Location: Livestock and Range Research LaboratoryTitle: A Bayesian approach for analysis of ordered categorical responses subject to misclassification Author
|Ling, Ashley - UNIVERSITY OF GEORGIA|
|Aggrey, Samuel - UNIVERSITY OF GEORGIA|
|Rekaya, Romdhane - UNIVERSITY OF GEORGIA|
Submitted to: PLoS One
Publication Type: Peer Reviewed Journal
Publication Acceptance Date: 12/4/2018
Publication Date: 12/13/2018
Citation: Ling, A., Hay, E.A., Aggrey, S., Rekaya, R. 2018. A Bayesian approach for analysis of ordered categorical responses subject to misclassification. PLoS One. 13(12):e0208433. | https://doi.org/10.1371/journal.pone.0208433.
DOI: https://doi.org/10.1371/journal.pone.0208433 Interpretive Summary: Error in the measurement and recording of data, especially discrete data in animal agriculture is a prevalent issue that has the potential to affect the results of a statistical analysis through the reduction of the statistical power and estimation of biased inferences. Given the negative effects of misclassification on inference, a statistical model for correcting multinomial responses using a hierarchical Bayesian framework was developed and evaluated using real and simulated data. Using our proposed approach, a significant reduction in bias and increase in accuracy ranging from 11% to 17% was observed. Furthermore, the majority of the misclassified observations (in the simulated data) were identified with a substantially higher probability.
Technical Abstract: Ordinal categorical responses are frequently collected in survey studies, human medicine, and animal and plant improvement programs, just to mention a few. Errors in this type of data are neither rare nor easy to detect. These errors tend to bias the inference, reduce the statistical power and ultimately the efficiency of the decision-making process.
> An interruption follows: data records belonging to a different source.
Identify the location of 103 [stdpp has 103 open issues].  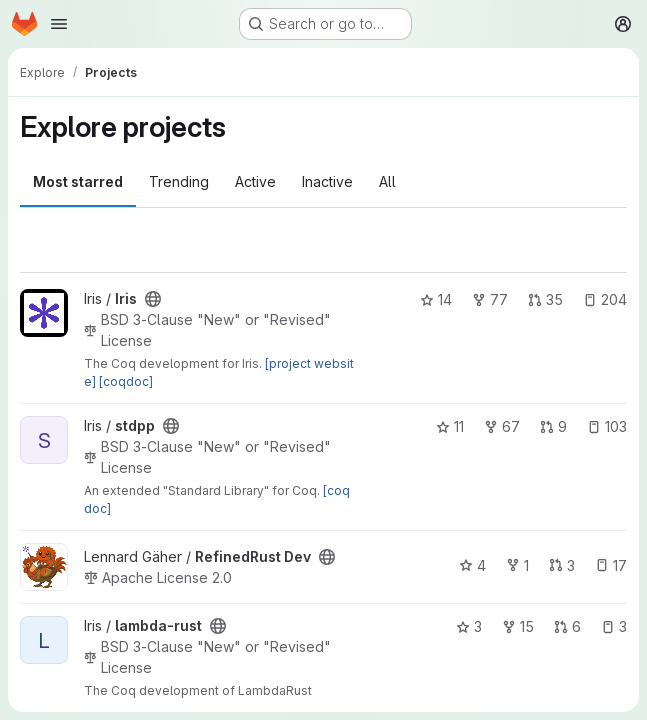
(607, 426).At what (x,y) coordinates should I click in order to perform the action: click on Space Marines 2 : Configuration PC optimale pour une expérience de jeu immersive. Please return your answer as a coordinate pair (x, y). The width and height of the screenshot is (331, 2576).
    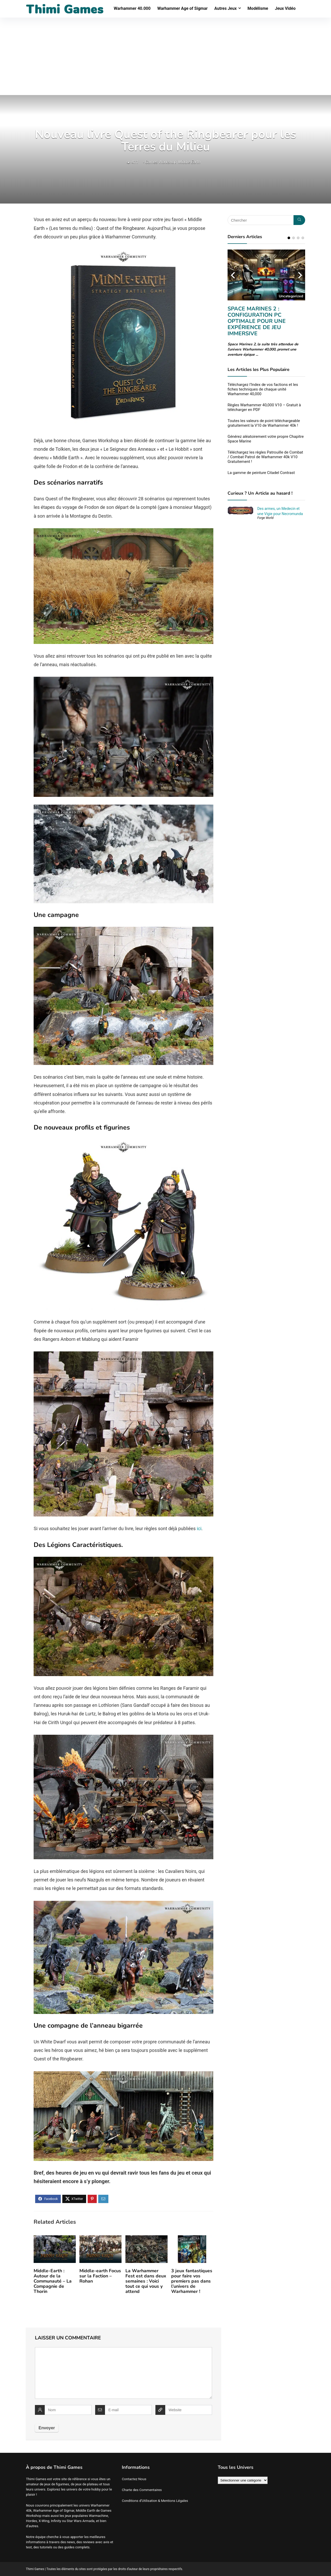
    Looking at the image, I should click on (257, 321).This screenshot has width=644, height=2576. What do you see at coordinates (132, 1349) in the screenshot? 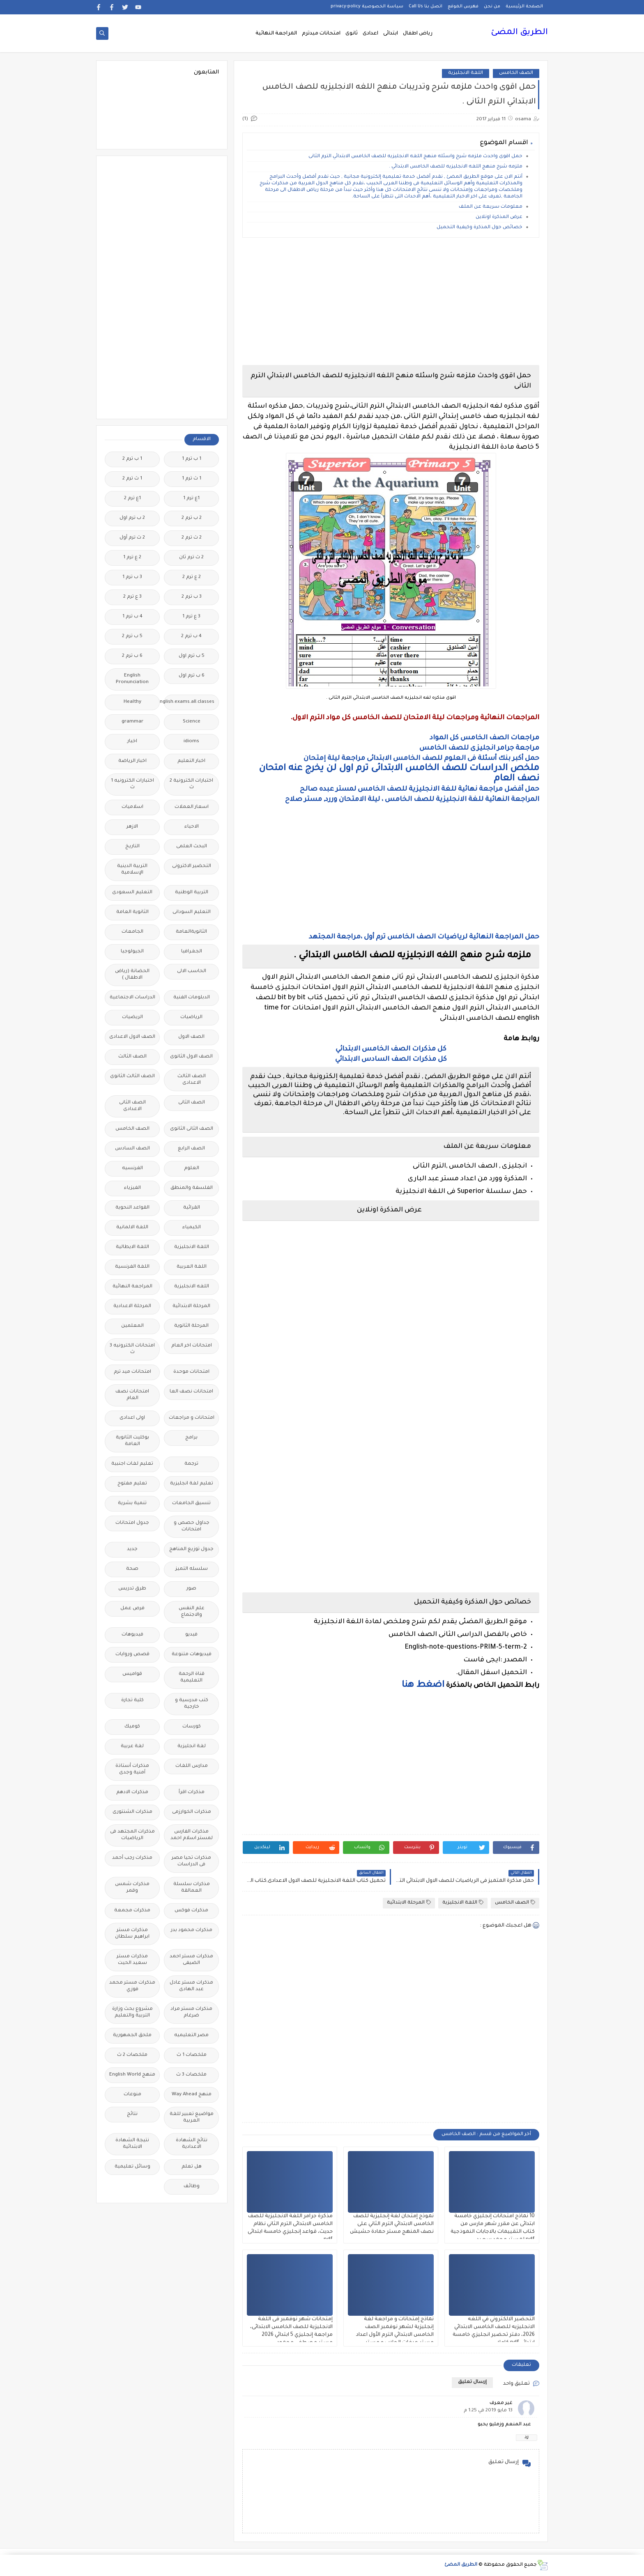
I see `امتحانات الكترونيه 3 ث` at bounding box center [132, 1349].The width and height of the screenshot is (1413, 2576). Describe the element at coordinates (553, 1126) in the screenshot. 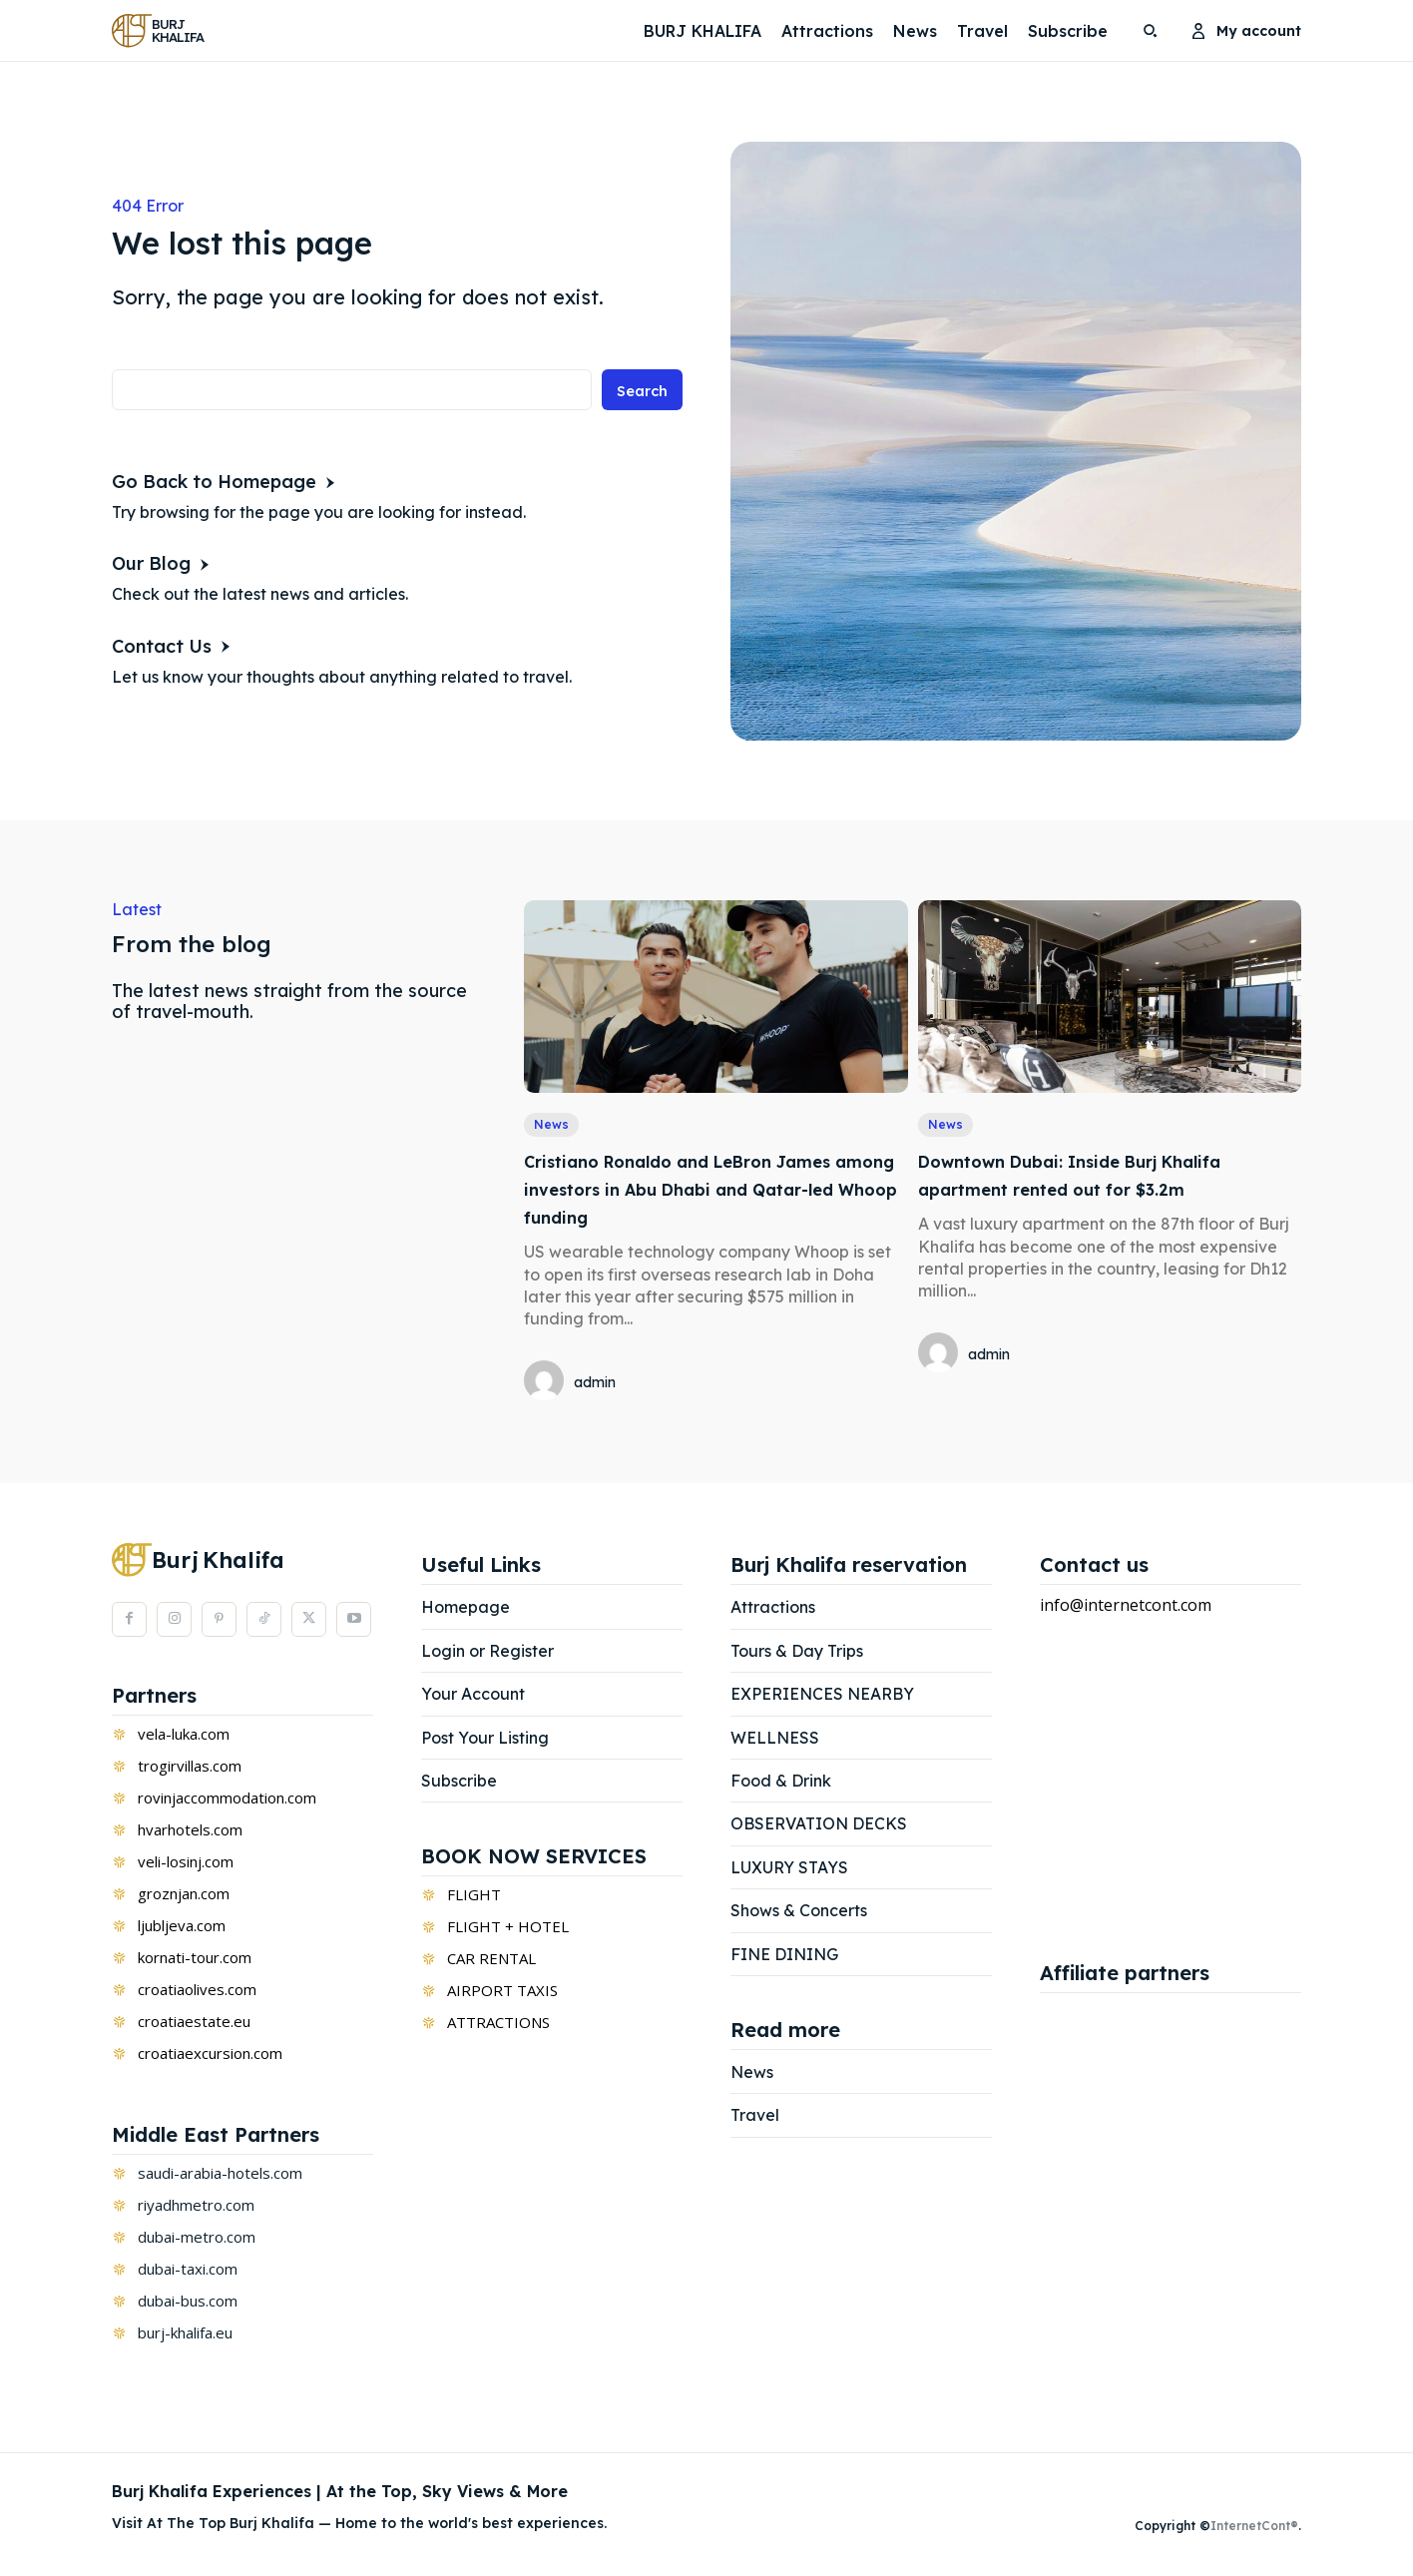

Contrarily to the binary situation where misclassification occurs between two response classes, noise in ordinal categorical data is more complex due to the increased number of categories, diversity and asymmetry of errors. Although several approaches have been presented for dealing with misclassification in binary data, only limited practical methods have been proposed to analyze noisy categorical responses. A latent variable model implemented within a Bayesian framework was proposed to analyze ordinal categorical data subject to misclassification using simulated and real datasets. The simulated scenario consisted of a discrete response with three categories and a symmetric error rate of 5% between any two classes. The real data consisted of calving ease records of beef cows. Using real and simulated data, ignoring misclassification resulted in substantial bias in the estimation of genetic parameters and reduction of the accuracy of predicted genetic breeding values. Using our proposed approach, a significant reduction in bias and increase in accuracy ranging from 11% to 17% was observed. Furthermore, the majority of the misclassified observations (in the simulated data) were identified with a substantially higher probability. While the extension to traits with more categories and asymmetric misclassification between adjacent classes is straightforward, it could be computationally costly. For traits with higher heritability, the performance of the methodology would be expected to improve.